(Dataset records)
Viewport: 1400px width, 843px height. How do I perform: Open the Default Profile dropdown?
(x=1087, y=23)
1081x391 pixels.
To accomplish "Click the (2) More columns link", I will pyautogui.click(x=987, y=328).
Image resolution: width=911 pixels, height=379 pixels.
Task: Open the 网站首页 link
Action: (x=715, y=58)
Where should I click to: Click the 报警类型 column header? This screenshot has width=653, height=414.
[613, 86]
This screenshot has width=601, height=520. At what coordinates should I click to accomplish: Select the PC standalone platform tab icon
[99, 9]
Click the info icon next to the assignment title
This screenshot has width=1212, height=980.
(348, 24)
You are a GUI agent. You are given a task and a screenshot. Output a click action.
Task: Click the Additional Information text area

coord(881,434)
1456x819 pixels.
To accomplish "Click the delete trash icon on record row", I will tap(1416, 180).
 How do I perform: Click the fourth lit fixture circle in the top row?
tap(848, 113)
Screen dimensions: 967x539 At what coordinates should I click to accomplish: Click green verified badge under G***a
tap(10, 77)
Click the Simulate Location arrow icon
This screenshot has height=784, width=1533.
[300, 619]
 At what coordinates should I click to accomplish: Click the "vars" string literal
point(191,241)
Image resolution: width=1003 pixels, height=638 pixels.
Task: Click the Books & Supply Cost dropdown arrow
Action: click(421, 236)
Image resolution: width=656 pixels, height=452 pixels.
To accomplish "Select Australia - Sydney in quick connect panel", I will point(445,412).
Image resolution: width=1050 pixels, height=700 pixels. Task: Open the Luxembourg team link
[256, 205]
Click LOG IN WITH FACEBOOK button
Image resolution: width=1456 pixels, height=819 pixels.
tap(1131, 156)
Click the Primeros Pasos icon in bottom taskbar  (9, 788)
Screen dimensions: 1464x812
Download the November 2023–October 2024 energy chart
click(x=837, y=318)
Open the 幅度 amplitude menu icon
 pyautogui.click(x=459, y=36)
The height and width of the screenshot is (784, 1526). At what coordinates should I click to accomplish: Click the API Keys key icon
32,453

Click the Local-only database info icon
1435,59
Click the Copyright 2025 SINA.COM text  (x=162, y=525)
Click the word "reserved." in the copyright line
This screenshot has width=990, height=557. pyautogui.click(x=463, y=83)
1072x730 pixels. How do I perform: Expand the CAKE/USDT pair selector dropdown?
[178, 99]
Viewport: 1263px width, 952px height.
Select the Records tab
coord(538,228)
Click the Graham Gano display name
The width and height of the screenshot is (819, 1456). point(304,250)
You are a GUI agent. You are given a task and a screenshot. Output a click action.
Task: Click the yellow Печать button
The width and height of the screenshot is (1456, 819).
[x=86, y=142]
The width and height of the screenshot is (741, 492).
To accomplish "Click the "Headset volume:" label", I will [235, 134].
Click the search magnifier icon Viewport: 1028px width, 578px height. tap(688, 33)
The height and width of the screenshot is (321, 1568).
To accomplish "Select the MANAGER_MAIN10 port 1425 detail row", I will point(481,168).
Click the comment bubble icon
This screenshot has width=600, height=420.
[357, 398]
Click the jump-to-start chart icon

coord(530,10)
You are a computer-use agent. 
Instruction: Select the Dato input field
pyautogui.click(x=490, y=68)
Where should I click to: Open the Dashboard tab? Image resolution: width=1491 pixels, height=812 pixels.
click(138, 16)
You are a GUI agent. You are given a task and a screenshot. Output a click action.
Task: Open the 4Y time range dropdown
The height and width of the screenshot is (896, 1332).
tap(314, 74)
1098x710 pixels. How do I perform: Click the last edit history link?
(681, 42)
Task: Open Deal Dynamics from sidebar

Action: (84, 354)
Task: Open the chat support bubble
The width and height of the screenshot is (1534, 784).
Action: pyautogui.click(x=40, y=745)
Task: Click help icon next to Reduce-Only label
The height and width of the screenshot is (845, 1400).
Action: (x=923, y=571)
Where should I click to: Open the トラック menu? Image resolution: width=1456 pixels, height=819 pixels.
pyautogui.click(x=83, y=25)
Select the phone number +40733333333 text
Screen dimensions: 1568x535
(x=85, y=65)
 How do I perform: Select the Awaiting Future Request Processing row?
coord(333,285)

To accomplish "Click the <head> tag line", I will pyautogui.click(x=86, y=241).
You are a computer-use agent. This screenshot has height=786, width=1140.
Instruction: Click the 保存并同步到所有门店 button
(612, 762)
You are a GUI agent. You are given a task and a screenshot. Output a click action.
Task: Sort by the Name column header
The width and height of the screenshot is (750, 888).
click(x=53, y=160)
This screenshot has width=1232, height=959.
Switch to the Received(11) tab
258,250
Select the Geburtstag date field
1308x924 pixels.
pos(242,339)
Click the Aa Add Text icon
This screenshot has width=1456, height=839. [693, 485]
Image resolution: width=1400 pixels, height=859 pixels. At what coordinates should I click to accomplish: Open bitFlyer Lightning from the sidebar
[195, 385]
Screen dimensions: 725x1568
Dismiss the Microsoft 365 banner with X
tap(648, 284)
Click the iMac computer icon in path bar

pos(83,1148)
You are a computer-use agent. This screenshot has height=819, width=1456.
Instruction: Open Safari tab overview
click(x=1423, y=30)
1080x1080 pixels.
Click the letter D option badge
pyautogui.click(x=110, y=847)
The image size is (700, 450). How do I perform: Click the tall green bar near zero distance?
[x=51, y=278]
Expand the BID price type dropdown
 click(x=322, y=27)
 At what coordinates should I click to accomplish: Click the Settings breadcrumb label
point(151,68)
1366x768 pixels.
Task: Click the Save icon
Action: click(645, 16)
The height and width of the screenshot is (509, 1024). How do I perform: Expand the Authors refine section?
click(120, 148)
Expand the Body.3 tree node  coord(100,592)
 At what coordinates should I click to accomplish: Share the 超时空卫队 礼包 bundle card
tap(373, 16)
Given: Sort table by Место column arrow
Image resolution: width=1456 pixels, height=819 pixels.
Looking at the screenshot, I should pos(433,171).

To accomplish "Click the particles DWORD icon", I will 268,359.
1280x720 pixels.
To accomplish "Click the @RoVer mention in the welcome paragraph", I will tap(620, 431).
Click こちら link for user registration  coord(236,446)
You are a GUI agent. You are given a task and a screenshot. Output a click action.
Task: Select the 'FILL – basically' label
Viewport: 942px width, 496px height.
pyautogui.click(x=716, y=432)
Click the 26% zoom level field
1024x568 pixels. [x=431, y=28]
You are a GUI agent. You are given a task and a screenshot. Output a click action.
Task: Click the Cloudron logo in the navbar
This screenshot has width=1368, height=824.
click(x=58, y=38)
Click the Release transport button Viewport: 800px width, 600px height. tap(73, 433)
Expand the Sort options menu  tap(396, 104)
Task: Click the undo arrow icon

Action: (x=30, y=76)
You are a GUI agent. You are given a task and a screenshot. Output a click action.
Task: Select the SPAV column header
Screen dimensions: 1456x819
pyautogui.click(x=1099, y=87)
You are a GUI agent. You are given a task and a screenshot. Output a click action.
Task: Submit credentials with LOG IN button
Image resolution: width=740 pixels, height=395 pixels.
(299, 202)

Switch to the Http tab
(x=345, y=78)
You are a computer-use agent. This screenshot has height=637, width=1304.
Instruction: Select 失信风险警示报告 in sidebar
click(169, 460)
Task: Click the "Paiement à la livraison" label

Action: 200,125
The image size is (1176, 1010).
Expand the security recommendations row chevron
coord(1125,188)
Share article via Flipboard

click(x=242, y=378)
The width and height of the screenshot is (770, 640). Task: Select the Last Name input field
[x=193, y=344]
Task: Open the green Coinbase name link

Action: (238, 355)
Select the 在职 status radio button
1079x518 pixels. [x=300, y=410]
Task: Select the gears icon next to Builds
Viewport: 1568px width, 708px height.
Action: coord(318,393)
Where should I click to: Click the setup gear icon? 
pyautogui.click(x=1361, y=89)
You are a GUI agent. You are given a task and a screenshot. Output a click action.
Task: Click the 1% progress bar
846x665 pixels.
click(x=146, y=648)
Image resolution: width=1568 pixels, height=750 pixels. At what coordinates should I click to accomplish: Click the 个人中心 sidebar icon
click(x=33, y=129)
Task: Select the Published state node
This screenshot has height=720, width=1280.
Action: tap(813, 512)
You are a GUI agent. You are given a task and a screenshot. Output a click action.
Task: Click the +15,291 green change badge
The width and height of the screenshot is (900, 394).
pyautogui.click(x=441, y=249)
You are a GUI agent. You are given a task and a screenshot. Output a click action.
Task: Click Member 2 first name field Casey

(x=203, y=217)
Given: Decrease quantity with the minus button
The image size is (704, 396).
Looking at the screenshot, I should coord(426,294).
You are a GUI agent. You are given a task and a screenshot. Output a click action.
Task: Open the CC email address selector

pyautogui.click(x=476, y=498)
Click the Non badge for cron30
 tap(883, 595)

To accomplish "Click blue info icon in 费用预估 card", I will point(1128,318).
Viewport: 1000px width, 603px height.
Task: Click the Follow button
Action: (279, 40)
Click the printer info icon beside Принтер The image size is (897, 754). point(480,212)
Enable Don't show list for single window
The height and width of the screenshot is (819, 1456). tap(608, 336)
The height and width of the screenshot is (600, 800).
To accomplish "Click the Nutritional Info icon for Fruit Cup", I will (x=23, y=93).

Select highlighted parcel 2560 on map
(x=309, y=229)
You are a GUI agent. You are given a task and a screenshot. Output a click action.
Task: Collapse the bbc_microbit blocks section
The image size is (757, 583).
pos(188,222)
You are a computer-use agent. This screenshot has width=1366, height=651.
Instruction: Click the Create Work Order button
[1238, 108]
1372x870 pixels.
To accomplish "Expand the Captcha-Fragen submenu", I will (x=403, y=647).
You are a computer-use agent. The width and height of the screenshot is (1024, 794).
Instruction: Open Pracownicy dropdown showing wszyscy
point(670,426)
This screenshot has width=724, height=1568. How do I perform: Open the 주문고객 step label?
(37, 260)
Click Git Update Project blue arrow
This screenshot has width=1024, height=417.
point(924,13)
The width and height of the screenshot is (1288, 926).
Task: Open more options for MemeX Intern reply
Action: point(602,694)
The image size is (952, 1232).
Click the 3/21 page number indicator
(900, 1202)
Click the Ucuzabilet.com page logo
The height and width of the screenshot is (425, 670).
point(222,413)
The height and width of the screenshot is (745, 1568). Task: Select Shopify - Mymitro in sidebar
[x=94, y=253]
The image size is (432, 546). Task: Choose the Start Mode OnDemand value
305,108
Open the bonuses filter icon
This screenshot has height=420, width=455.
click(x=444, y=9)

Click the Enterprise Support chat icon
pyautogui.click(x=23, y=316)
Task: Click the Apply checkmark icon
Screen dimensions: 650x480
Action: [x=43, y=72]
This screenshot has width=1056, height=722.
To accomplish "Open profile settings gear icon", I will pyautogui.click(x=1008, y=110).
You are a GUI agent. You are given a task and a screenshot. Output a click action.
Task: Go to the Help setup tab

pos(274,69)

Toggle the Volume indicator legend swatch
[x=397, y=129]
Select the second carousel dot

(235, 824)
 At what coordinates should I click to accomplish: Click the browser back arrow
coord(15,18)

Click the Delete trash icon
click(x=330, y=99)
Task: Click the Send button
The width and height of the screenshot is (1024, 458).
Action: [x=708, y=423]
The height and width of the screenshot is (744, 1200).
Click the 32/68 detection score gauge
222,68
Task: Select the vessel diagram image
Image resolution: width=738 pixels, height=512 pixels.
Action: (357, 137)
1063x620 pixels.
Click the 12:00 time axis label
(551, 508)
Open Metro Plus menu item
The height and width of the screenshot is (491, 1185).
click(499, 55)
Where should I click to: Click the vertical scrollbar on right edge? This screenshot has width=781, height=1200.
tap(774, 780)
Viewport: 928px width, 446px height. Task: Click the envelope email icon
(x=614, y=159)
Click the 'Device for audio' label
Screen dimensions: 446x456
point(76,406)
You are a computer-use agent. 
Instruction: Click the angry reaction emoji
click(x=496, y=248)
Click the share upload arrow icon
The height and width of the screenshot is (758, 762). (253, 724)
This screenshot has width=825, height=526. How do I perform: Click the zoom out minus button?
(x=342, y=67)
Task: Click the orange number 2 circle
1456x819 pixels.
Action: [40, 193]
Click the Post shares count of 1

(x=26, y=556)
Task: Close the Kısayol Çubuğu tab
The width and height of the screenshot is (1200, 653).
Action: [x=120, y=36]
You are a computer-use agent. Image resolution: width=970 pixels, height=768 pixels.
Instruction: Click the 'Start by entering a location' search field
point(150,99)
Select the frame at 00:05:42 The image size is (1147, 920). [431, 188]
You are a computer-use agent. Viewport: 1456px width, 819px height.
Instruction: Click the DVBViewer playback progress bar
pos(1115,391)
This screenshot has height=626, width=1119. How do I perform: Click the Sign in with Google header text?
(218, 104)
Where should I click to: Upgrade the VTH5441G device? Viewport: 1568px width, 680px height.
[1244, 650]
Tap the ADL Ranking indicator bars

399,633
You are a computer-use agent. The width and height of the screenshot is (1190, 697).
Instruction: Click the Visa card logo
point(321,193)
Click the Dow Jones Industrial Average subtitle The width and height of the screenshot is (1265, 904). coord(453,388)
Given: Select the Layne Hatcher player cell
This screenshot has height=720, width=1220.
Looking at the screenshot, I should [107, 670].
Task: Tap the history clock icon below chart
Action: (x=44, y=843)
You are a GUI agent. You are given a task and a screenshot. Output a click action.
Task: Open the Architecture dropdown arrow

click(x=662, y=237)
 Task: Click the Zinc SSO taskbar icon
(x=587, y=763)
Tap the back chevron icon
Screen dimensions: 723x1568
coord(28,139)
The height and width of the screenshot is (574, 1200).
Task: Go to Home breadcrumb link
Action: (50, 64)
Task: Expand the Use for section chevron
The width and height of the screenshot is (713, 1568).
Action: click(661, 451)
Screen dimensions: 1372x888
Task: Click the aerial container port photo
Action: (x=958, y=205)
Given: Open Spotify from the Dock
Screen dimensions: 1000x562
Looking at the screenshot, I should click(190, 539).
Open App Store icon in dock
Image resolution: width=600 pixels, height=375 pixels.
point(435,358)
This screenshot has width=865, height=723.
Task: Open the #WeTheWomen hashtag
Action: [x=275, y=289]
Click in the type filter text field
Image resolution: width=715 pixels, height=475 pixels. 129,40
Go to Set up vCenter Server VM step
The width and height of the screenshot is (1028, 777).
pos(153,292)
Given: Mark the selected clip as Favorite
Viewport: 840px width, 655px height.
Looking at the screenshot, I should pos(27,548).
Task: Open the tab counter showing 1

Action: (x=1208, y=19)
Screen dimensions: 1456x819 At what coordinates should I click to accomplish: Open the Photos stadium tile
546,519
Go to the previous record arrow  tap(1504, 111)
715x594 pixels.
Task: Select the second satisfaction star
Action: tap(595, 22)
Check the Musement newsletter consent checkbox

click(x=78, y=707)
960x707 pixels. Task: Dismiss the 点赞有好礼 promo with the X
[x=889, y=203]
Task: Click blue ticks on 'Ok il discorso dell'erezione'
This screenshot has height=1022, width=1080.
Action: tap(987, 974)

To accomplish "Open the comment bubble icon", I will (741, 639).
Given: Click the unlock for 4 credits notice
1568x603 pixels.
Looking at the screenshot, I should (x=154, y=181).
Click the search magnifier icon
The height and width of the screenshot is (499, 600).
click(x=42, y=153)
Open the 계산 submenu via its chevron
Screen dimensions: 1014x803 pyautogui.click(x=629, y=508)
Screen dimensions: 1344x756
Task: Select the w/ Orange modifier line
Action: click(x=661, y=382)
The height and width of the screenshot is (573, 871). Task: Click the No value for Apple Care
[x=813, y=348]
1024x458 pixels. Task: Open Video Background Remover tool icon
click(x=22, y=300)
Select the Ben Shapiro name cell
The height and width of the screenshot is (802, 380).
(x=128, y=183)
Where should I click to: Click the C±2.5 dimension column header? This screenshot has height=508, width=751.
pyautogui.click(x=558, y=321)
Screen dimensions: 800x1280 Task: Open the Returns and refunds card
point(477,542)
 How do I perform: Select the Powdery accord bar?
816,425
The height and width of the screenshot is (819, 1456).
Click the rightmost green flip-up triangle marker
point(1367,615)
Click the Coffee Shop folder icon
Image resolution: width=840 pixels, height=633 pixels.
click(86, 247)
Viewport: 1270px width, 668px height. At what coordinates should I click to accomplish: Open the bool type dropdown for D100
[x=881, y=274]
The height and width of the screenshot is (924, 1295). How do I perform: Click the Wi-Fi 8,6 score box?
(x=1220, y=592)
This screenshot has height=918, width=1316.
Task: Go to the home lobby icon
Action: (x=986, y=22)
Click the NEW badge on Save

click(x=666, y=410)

• Task prompt: Arrange the items from the line with "Click the Graham Gano display name" up to and including the line with "will pyautogui.click(x=86, y=241)." as a Markdown table with the columns Row and Line, leaving out blank lines.

• Correct response:
| Row | Line |
|---|---|
| 1 | Click the Graham Gano display name |
| 2 | The width and height of the screenshot is (819, 1456). point(304,250) |
| 3 | You are a GUI agent. You are given a task and a screenshot. Output a click action. |
| 4 | Task: Click the yellow Печать button |
| 5 | The width and height of the screenshot is (1456, 819). |
| 6 | [x=86, y=142] |
| 7 | The width and height of the screenshot is (741, 492). |
| 8 | To accomplish "Click the "Headset volume:" label", I will [235, 134]. |
| 9 | Click the search magnifier icon Viewport: 1028px width, 578px height. tap(688, 33) |
| 10 | The height and width of the screenshot is (321, 1568). |
| 11 | To accomplish "Select the MANAGER_MAIN10 port 1425 detail row", I will point(481,168). |
| 12 | Click the comment bubble icon |
| 13 | This screenshot has width=600, height=420. |
| 14 | [357, 398] |
| 15 | Click the jump-to-start chart icon |
| 16 | coord(530,10) |
| 17 | You are a computer-use agent.  |
| 18 | Instruction: Select the Dato input field |
| 19 | pyautogui.click(x=490, y=68) |
| 20 | Where should I click to: Open the Dashboard tab? Image resolution: width=1491 pixels, height=812 pixels. |
| 21 | click(138, 16) |
| 22 | You are a GUI agent. You are given a task and a screenshot. Output a click action. |
| 23 | Task: Open the 4Y time range dropdown |
| 24 | The height and width of the screenshot is (896, 1332). |
| 25 | tap(314, 74) |
| 26 | 1098x710 pixels. How do I perform: Click the last edit history link? |
| 27 | (681, 42) |
| 28 | Task: Open Deal Dynamics from sidebar |
| 29 | Action: (84, 354) |
| 30 | Task: Open the chat support bubble |
| 31 | The width and height of the screenshot is (1534, 784). |
| 32 | Action: pyautogui.click(x=40, y=745) |
| 33 | Task: Click help icon next to Reduce-Only label |
| 34 | The height and width of the screenshot is (845, 1400). |
| 35 | Action: (x=923, y=571) |
| 36 | Where should I click to: Open the トラック menu? Image resolution: width=1456 pixels, height=819 pixels. |
| 37 | pyautogui.click(x=83, y=25) |
| 38 | Select the phone number +40733333333 text |
| 39 | Screen dimensions: 1568x535 |
| 40 | (x=85, y=65) |
| 41 |  How do I perform: Select the Awaiting Future Request Processing row? |
| 42 | coord(333,285) |
| 43 | To accomplish "Click the <head> tag line", I will pyautogui.click(x=86, y=241). |